Exercise instructions – Repeat the data exactly, so that every line matches the original.

Data excerpts –
^^^^
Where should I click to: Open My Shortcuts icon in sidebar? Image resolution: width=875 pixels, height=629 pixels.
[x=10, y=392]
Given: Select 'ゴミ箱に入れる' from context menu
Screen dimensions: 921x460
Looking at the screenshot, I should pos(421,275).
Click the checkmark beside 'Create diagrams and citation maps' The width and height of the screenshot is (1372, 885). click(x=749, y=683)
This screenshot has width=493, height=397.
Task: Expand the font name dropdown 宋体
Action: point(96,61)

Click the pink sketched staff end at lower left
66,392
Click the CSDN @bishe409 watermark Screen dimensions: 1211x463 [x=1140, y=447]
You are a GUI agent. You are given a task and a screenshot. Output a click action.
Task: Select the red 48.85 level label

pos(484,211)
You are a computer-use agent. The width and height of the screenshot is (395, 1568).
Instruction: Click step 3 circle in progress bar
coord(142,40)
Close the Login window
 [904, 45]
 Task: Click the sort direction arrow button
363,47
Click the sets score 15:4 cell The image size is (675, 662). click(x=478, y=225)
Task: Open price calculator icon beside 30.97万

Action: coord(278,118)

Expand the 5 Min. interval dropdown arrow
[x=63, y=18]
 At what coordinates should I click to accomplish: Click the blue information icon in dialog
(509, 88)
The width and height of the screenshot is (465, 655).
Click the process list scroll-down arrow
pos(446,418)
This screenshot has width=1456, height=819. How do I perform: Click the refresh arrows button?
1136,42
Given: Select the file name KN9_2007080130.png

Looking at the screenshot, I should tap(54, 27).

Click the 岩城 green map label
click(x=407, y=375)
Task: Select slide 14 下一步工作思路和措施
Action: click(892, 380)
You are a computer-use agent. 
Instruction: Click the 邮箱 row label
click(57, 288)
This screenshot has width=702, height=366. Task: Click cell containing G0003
^^^^
Written response –
Where should I click to: Open My Shortcuts icon in sidebar? Image resolution: width=875 pixels, height=629 pixels.
[x=10, y=392]
Given: Select 'ゴミ箱に入れる' from context menu
Screen dimensions: 921x460
Looking at the screenshot, I should pos(421,275).
Click the checkmark beside 'Create diagrams and citation maps' The width and height of the screenshot is (1372, 885). click(x=749, y=683)
This screenshot has width=493, height=397.
Task: Expand the font name dropdown 宋体
Action: point(96,61)

Click the pink sketched staff end at lower left
66,392
Click the CSDN @bishe409 watermark Screen dimensions: 1211x463 [x=1140, y=447]
You are a GUI agent. You are given a task and a screenshot. Output a click action.
Task: Select the red 48.85 level label

pos(484,211)
You are a computer-use agent. The width and height of the screenshot is (395, 1568).
Instruction: Click step 3 circle in progress bar
coord(142,40)
Close the Login window
 [904, 45]
 Task: Click the sort direction arrow button
363,47
Click the sets score 15:4 cell The image size is (675, 662). click(x=478, y=225)
Task: Open price calculator icon beside 30.97万

Action: coord(278,118)

Expand the 5 Min. interval dropdown arrow
[x=63, y=18]
 At what coordinates should I click to accomplish: Click the blue information icon in dialog
(509, 88)
The width and height of the screenshot is (465, 655).
Click the process list scroll-down arrow
pos(446,418)
This screenshot has width=1456, height=819. How do I perform: Click the refresh arrows button?
1136,42
Given: Select the file name KN9_2007080130.png

Looking at the screenshot, I should tap(54, 27).

Click the 岩城 green map label
click(x=407, y=375)
Task: Select slide 14 下一步工作思路和措施
Action: click(892, 380)
You are a computer-use agent. 
Instruction: Click the 邮箱 row label
click(57, 288)
This screenshot has width=702, height=366. Task: Click cell containing G0003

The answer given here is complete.